-- What to do --
a - Condense the paragraph beginning "Though the unemployment rate is low" from the passage on American labor-force participation into a short bulleted list that keeps its main facts.
b - Carry on the passage about American labor-force participation from its final sentence, continuing in the same formal register.

-- Given text --

++++++++

If there were a list of common complaints about America’s economy, the fact that too few people work would be near the top.

Though the unemployment rate is low — only 4.3 percent in July — that figure does not include those who are jobless either by choice or because they have given up looking for work. The proportion of those aged 25-54 who are in the labor force (they either have a job or are seeking one) is 79 percent — lower than in France, where the unemployment rate itself is more than twice as high.

So it is a relief that over the past two years, as the labor market has improved, Americans aged 25 to 54 (prime working age, in the jargon) have been joining the labor force in greater numbers.

What is remarkable, however, is that this turnaround has been driven almost entirely by women.

When people think about America’s hidden reserves of labor, they usually point to prime-age men, who have participated in the labor market at ever-lower rates since the 1960s. Things have been particularly bad for less educated men, as technological progress and trade have killed off manufacturing jobs. More than one in five prime-age men with a high-school diploma do not work, compared with fewer than one in 11 men with a bachelor’s degree.

Yet in recent decades women’s employment rates have been disappointing, too. In 1990, after two decades in which women had piled into the workforce, America’s female labor-force participation was sixth-highest among 22 rich countries studied by economists Francine Blau and Lawrence Kahn. But the flow of women into work slowed to a trickle by the turn of the millennium. Then it went into a very gentle decline.

++++++++

-- Source material --

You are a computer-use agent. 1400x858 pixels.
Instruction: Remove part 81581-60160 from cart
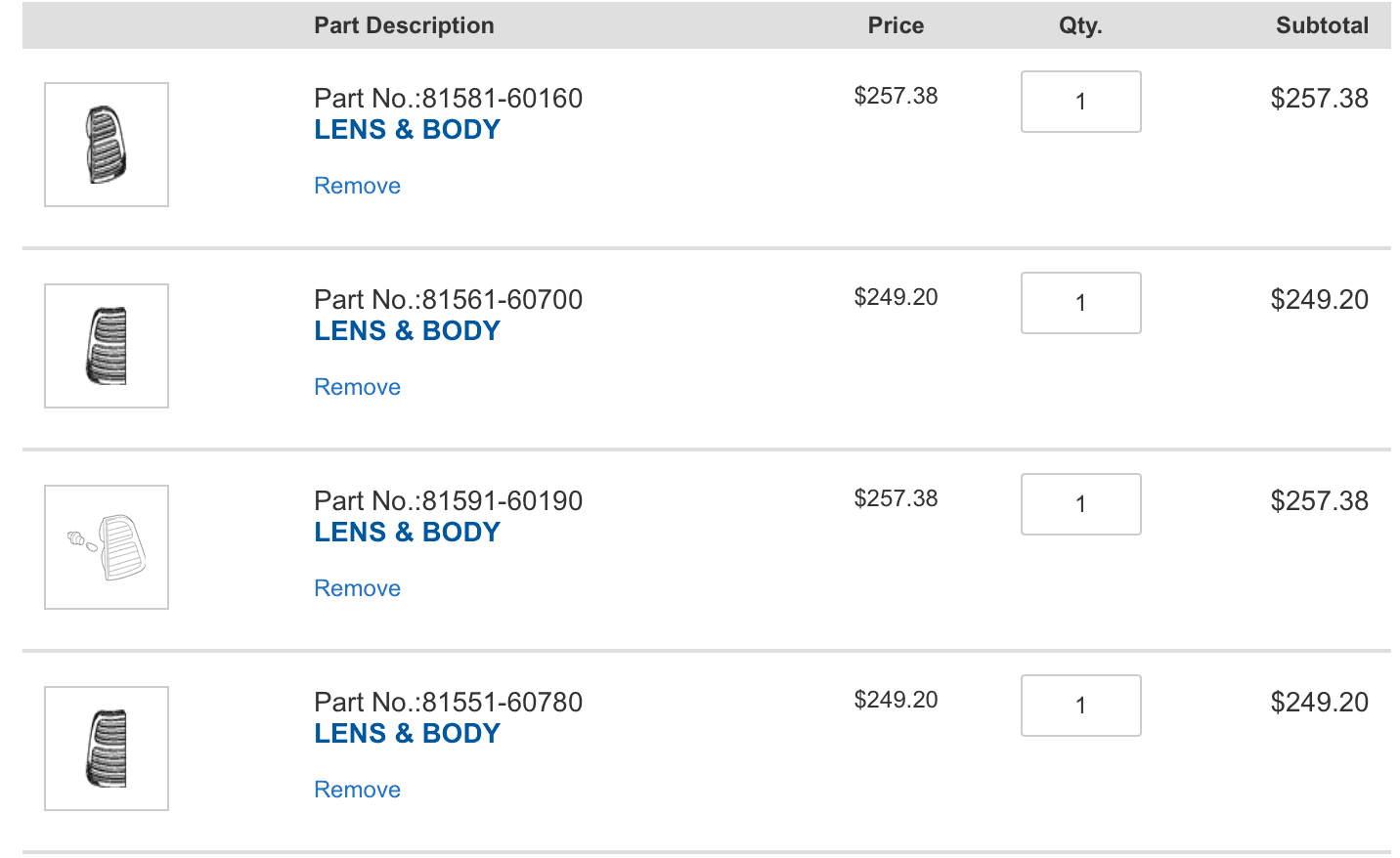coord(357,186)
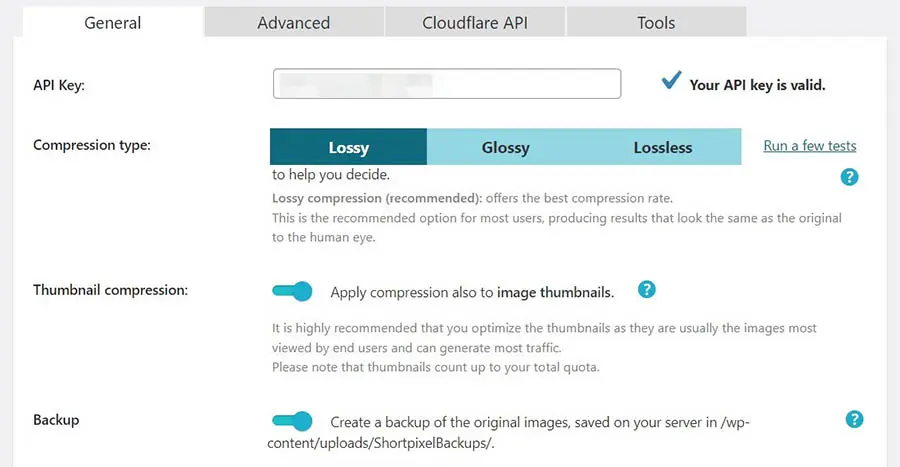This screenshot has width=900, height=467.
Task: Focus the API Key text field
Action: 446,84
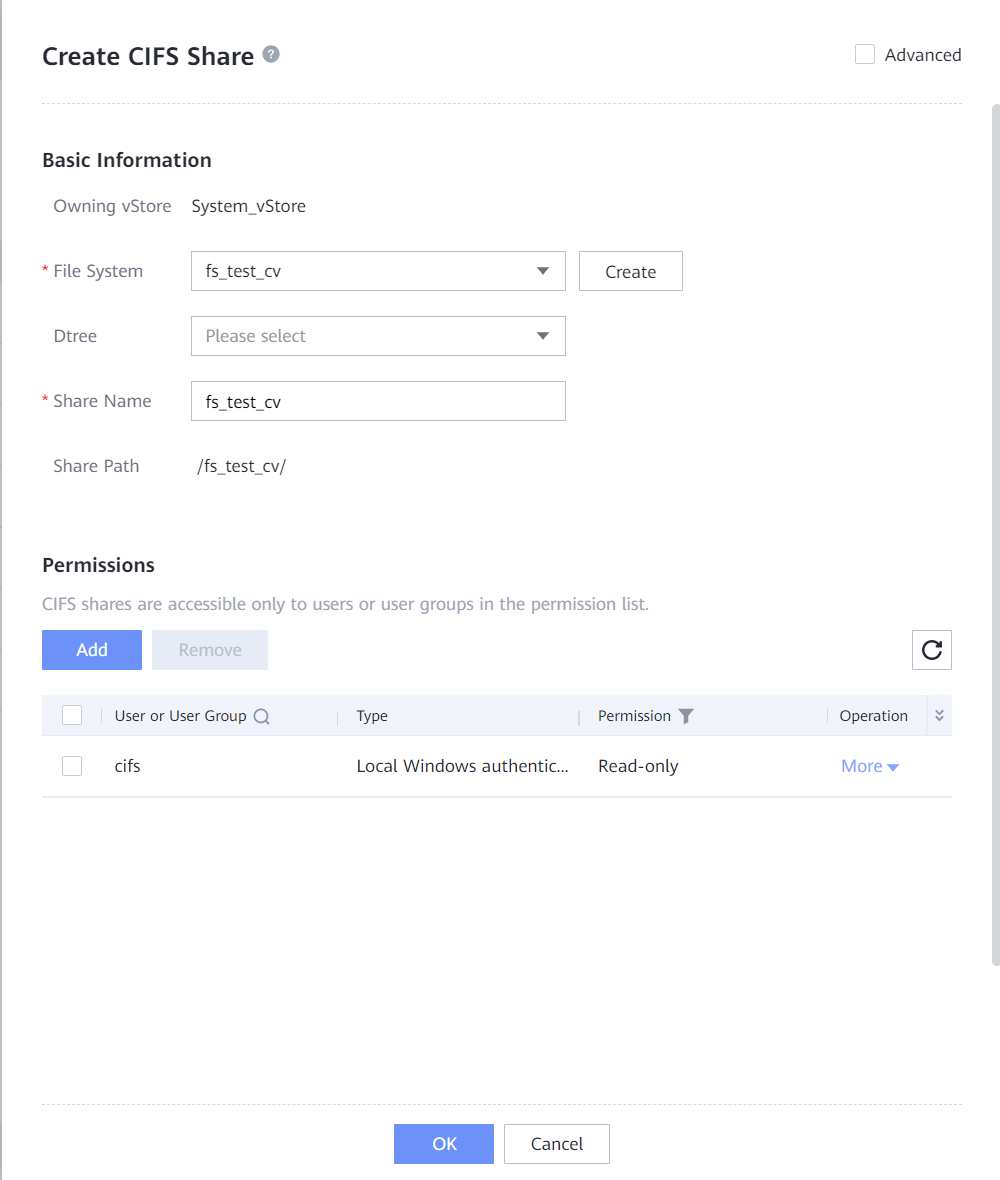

++++++++

-- Per-task answers --
a -
- The U.S. unemployment rate was only 4.3 percent in July.
- That rate leaves out people who are jobless by choice or who have given up looking for work.
- Among people aged 25 to 54, 79 percent are in the labor force, meaning they have a job or are seeking one.
- This share is lower than in France, although France's unemployment rate is more than twice as high.

b -
Because other countries continued to see gains, by 2010 America had slipped to 17th in Blau’s and Kahn’s rankings. They pointed to America’s failure to implement the family-friendly policies followed elsewhere.

Nonetheless, the top end of the U.S. labor market is increasingly promising for women. Even in 2010, America’s working women were about as likely to be managers as men were; elsewhere, they were only half as likely. They were also more likely than men to be professionals. Women are now a majority among new college graduates, make up more than half of law students, and are equally represented among freshmen at medical schools.

Women in their late 20s and early 30s are responsible for nearly 40 percent of labor-force growth since prime-age participation bottomed out in August 2015.

Yet when Whitney Mancuso and John Robertson of the Federal Reserve Bank of Atlanta recently crunched the numbers, they found the recent surge in participation had been driven by unskilled women. According to their analysis, about a fifth of the growth in female prime-age participation over the past year is explained by shifting patterns of age and education. Strip those demographic changes out of the trend, and higher participation by women without college degrees explains fully 97 percent of what remains.

It is easy to explain why participation is booming among less educated workers. They tend to be the first to suffer from recessions and the last to benefit from recoveries, and the labor market has only recently entered its final stages of convalescence after the financial crisis. Median earnings are now growing by over 4 percent annually among full-time employees with only a high-school diploma, compared with 2.9 percent for those with a bachelor’s degree.

What is far less clear, however, is why women alone are responsible for the turnaround.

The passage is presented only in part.